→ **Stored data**
******
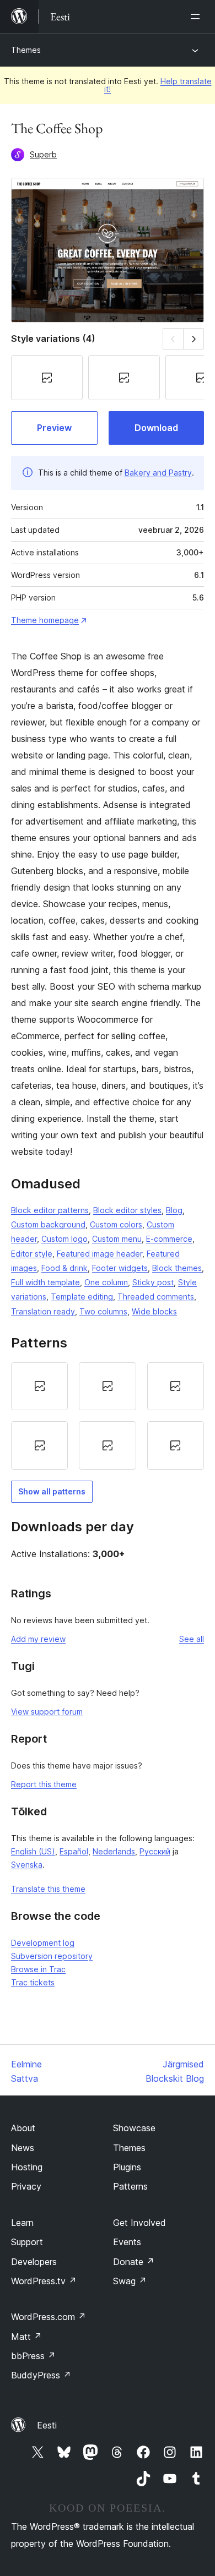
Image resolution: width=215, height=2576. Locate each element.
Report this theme (44, 1784)
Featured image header (99, 1253)
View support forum (47, 1711)
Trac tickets (33, 1982)
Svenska (26, 1864)
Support (27, 2241)
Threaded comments (155, 1296)
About (23, 2127)
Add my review (38, 1639)
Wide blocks (154, 1311)
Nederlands (114, 1851)
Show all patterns (51, 1491)
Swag (130, 2280)
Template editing (82, 1296)
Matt (26, 2336)
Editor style (31, 1253)
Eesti (47, 2425)
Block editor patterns (50, 1210)
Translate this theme (48, 1888)
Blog (174, 1210)
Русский (154, 1851)
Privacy (26, 2186)
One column (106, 1282)
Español (74, 1851)
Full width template (45, 1282)
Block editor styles (127, 1210)
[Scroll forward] (194, 339)
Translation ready (43, 1311)
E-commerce (169, 1238)
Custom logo (64, 1238)
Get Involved (139, 2222)
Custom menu (117, 1238)
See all (191, 1639)
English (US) (33, 1851)
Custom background (48, 1224)
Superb (43, 154)
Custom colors (116, 1224)
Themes (26, 49)
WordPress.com (48, 2316)
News (22, 2147)
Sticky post (153, 1282)
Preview (54, 427)
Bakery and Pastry (158, 472)
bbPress (33, 2355)
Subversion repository (52, 1956)
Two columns (103, 1311)
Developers (34, 2261)
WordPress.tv (44, 2280)
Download (156, 427)
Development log (42, 1942)
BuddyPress (41, 2375)
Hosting (26, 2167)
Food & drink (64, 1268)
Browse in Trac (38, 1969)
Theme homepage (45, 620)
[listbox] (107, 1416)
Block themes (177, 1268)
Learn (22, 2222)
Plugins (127, 2167)
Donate (133, 2261)
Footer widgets (120, 1268)
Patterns (130, 2186)
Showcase (134, 2127)
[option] (39, 1386)
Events (127, 2241)
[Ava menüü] (197, 16)
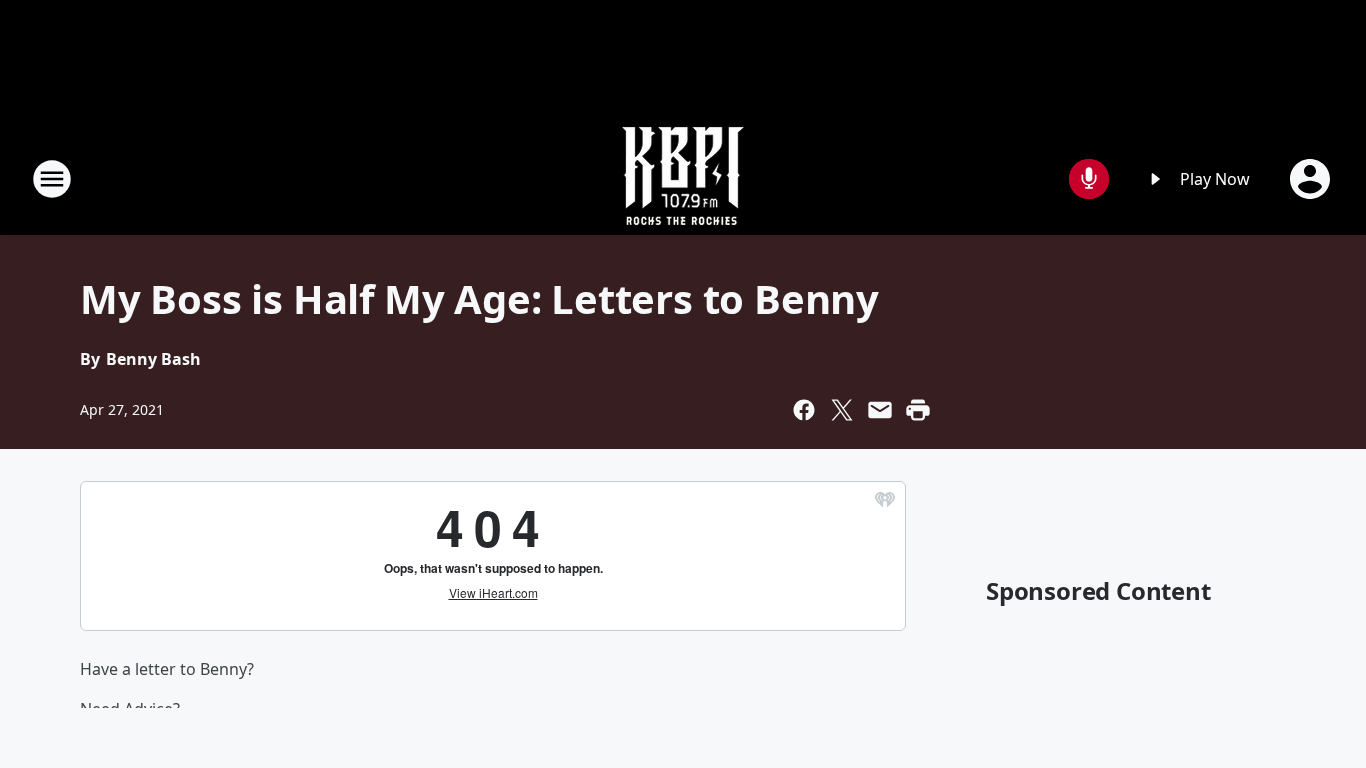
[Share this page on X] (842, 410)
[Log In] (1312, 179)
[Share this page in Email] (880, 410)
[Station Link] (683, 178)
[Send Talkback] (1089, 179)
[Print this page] (918, 410)
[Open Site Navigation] (52, 179)
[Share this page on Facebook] (804, 410)
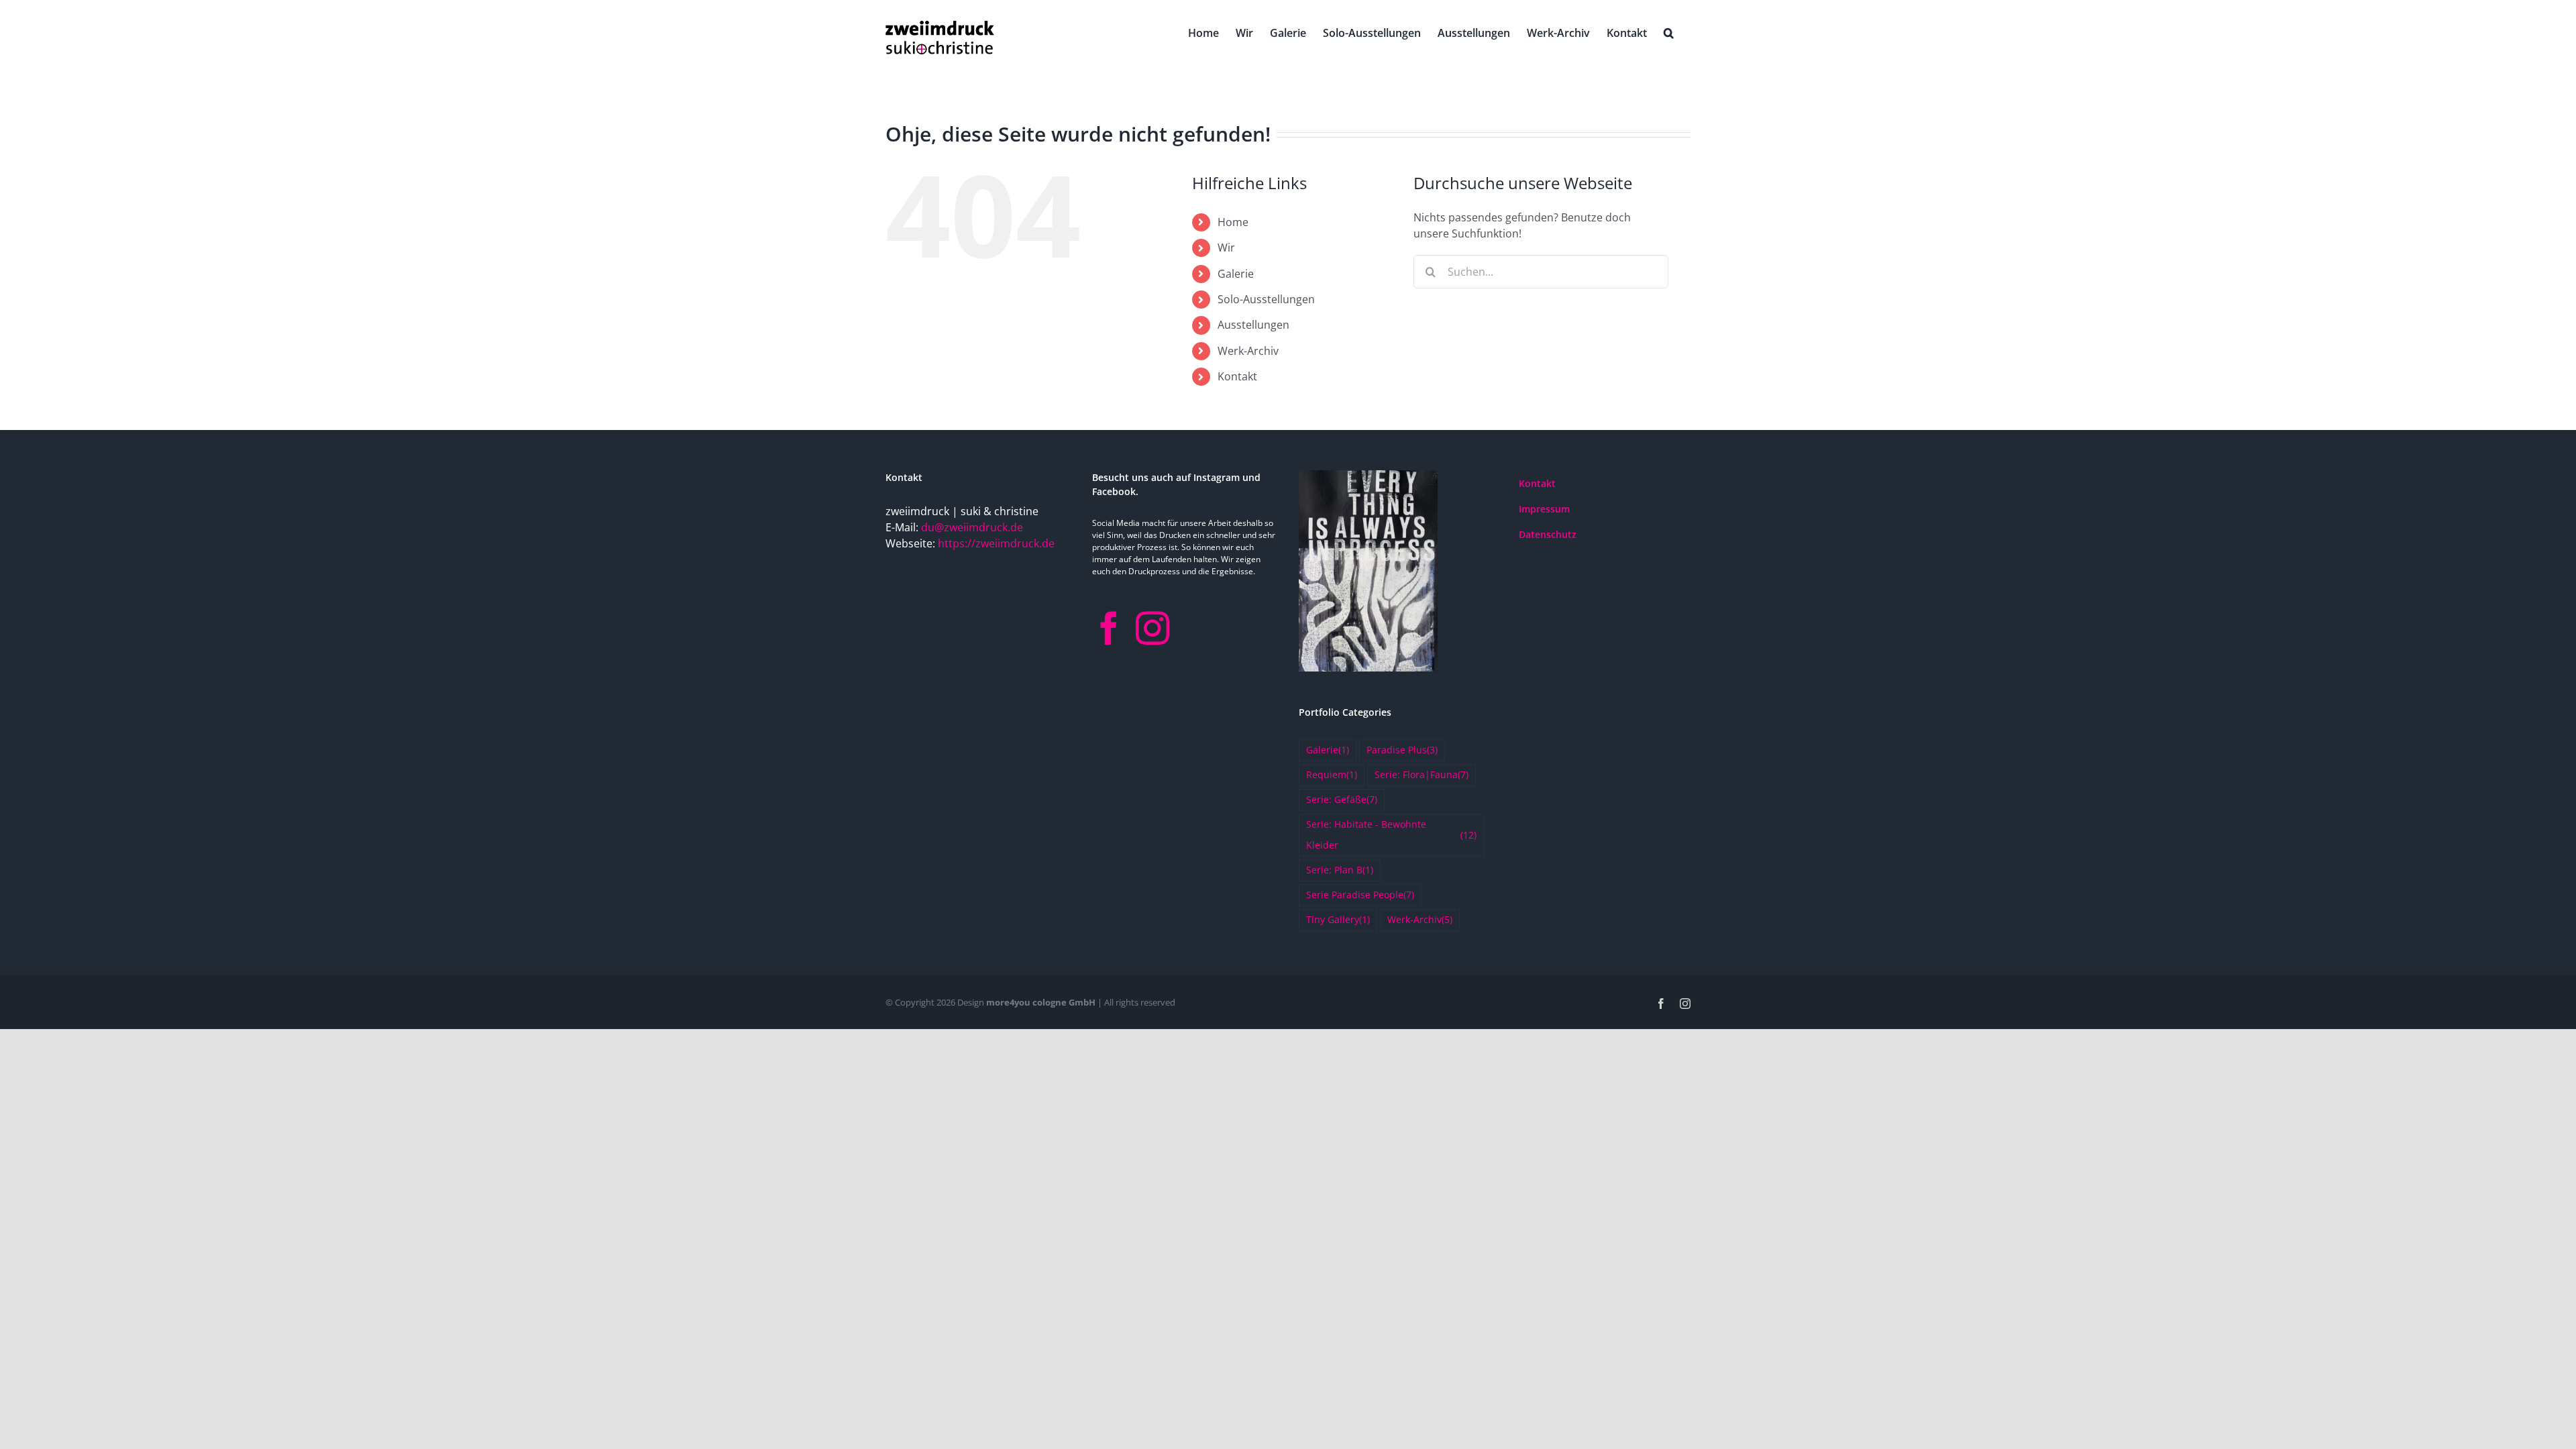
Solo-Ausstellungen (1266, 299)
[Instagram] (1152, 628)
******
→ **WHAT NEEDS TO BE DONE**
Repeat the entries exactly, without pictures.

→ **EXERCISE RESPONSE**
Image resolution: width=215, height=2576. Locate each element.
Report this theme (44, 1784)
Featured image header (99, 1253)
View support forum (47, 1711)
Trac tickets (33, 1982)
Svenska (26, 1864)
Support (27, 2241)
Threaded comments (155, 1296)
About (23, 2127)
Add my review (38, 1639)
Wide blocks (154, 1311)
Nederlands (114, 1851)
Show all patterns (51, 1491)
Swag (130, 2280)
Template editing (82, 1296)
Matt (26, 2336)
Editor style (31, 1253)
Eesti (47, 2425)
Block editor patterns (50, 1210)
Translate this theme (48, 1888)
Blog (174, 1210)
Русский (154, 1851)
Privacy (26, 2186)
One column (106, 1282)
Español (74, 1851)
Full width template (45, 1282)
Block editor styles (127, 1210)
[Scroll forward] (194, 339)
Translation ready (43, 1311)
E-commerce (169, 1238)
Custom logo (64, 1238)
Get Involved (139, 2222)
Custom menu (117, 1238)
See all (191, 1639)
English (US) (33, 1851)
Custom background (48, 1224)
Superb (43, 154)
Custom colors (116, 1224)
Themes (26, 49)
WordPress.com (48, 2316)
News (22, 2147)
Sticky post (153, 1282)
Preview (54, 427)
Bakery and Pastry (158, 472)
bbPress (33, 2355)
Subversion repository (52, 1956)
Two columns (103, 1311)
Developers (34, 2261)
WordPress.tv (44, 2280)
Download (156, 427)
Development log (42, 1942)
BuddyPress (41, 2375)
Hosting (26, 2167)
Food & drink (64, 1268)
Browse in Trac (38, 1969)
Theme homepage (45, 620)
[listbox] (107, 1416)
Block themes (177, 1268)
Learn (22, 2222)
Plugins (127, 2167)
Donate (133, 2261)
Footer widgets (120, 1268)
Patterns (130, 2186)
Showcase (134, 2127)
[option] (39, 1386)
Events (127, 2241)
[Ava menüü] (197, 16)
[Share this page on X] (842, 410)
[Log In] (1312, 179)
[Share this page in Email] (880, 410)
[Station Link] (683, 178)
[Send Talkback] (1089, 179)
[Print this page] (918, 410)
[Open Site Navigation] (52, 179)
[Share this page on Facebook] (804, 410)
Solo-Ausstellungen (1266, 299)
[Instagram] (1152, 628)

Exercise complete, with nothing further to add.